Leyla gözlerinde sevgiyle Nesli’ye baktı, “hepsi çok kıymetlidir, birbirlerine sıkıca bağlıdırlar. Sevmekten korkmazlar. İhtiyacı olana kapılarını açarlar, kalplerinde iyi niyetle gelen herkese yer vardır.”

Bu noktada Melikşah’a dönüp devam etti, “senin de iyi niyetli ve temiz kalpli bir insan olduğunu hissediyorum Melikşah, umarım ikiniz için de çok güzel, çok mutlu bir gelecek vardır.”

Melikşah, yutkunup Neslihan’a baktı. Göz göze geldiklerinde Melikşah’ın umut dolu gülümsemesi büyüdü. Neslihan ise tebessüm edip gözlerini kaçırdı ve elinde tuttuğu karton bardağa baktı. İkisi için de güzel ve mutlu bir gelecek var mıydı?

“sohbet çok güzel,” dedi Irmak “ama benim gitmem gerekiyor artık.”

“eh biz de kalkalım mı?” Gökalp annesinin kucağında uyuklamaya ve huysuzlanmaya başlamıştı.

“olur tabi,”

Tam ayaklanmışlardı ki Leyla’nın telefonu çalmaya başladı. Arayan İlyas’tı.

“canım,” diyerek açtı telefonu Leyla, “evet hala buralardayım,”

“öyle mi?” Leyla’nın gözleri acil durum dercesine parlayınca Neslihan soran bir bakış attı.

“yok hiç zahmet etme, dönerim ben, yakınlardasın demek, tamam o zaman biz iş yerinin aşağısındaki meydanda oturuyoruz oraya gelirsin.”

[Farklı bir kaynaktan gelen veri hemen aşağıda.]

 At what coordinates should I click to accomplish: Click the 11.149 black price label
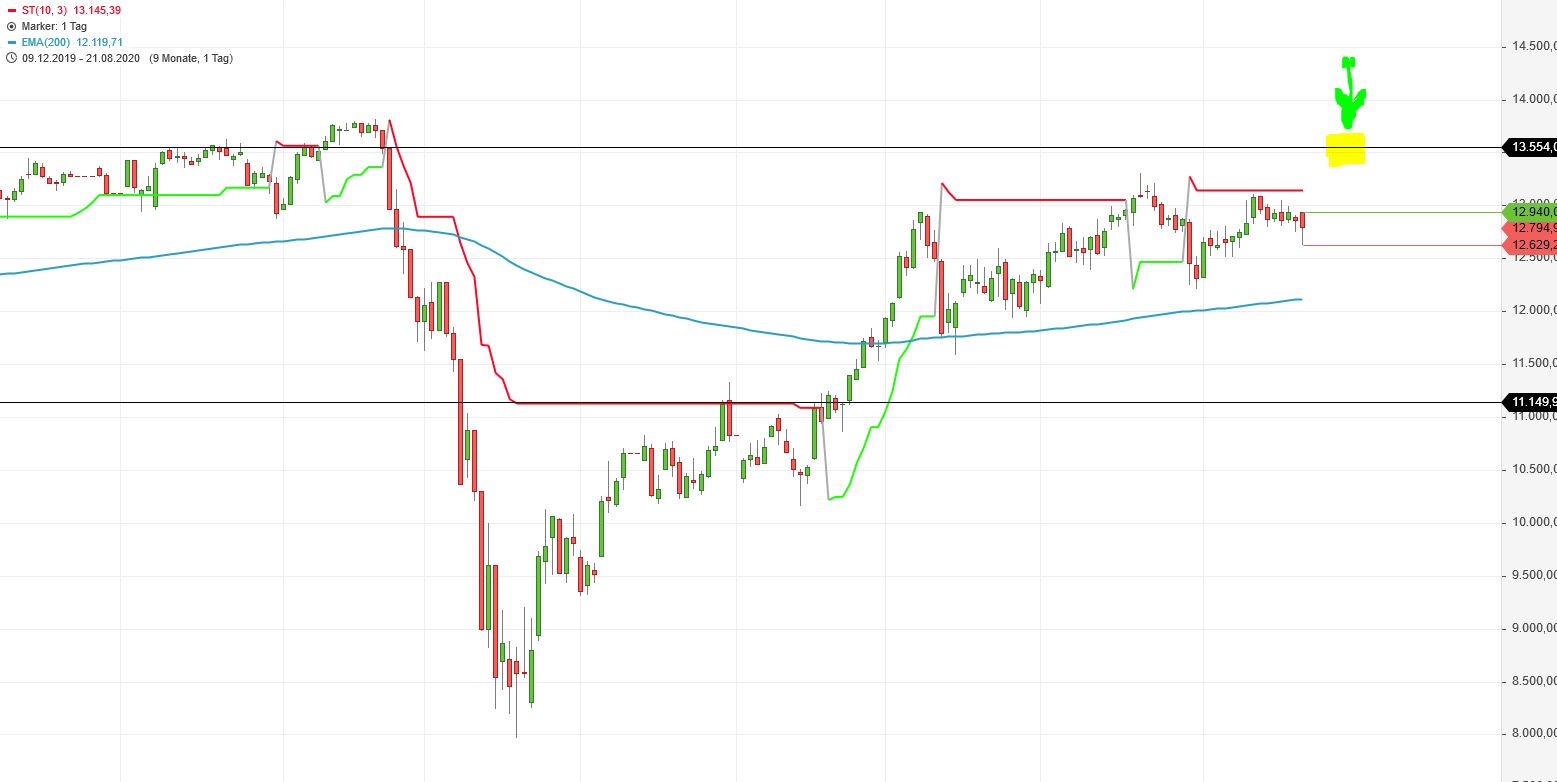(x=1532, y=402)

Neslihan, telaşla Melikşah’a dönünce adam sakin bir ifadeyle başını sallayıp “tamam benim için gitme vakti,” dedi anlayışla ama gözlerinde saklı bir kırgınlık vardı. Neslihan o kırgınlığı görünce bir adım atması gerektiğini düşündü. Sanki o olduğu yerde duruyordu da hep Melikşah ona doğru geliyordu.

Bu işler böyle olurdu işte. Hızlı! eğer o kişiyi bulduysan her şey içine sinerdi ve onu etrafındaki insanlarla tanıştırmaktan çekinmezdin. Öyleyse Neslihan’ı tutan şey neydi?

Her şey çok hızlı ilerliyor, diye geçirdi içinden. Melikşah’ı abisiyle tanıştırmaya hazır değildi. Kimsenin ikisi ile ilgili bir beklenti içine girmesini istemiyordu çünkü henüz- henüz kendi kalbinin sesini duyamamıştı.

“eğer istiyorsan- kalıp abimle tanışmayı istiyorsan,” diye geveledi Neslihan ama Melikşah araya girip “ben değil, sen istediğin zaman ailenle tanışacağım Neslihan,” dedi yumuşak bir ses tonuyla. Neslihan ona minnetle bakarken neredeyse ağlamaya başlayacaktı. Yutkunup burnunu çekti.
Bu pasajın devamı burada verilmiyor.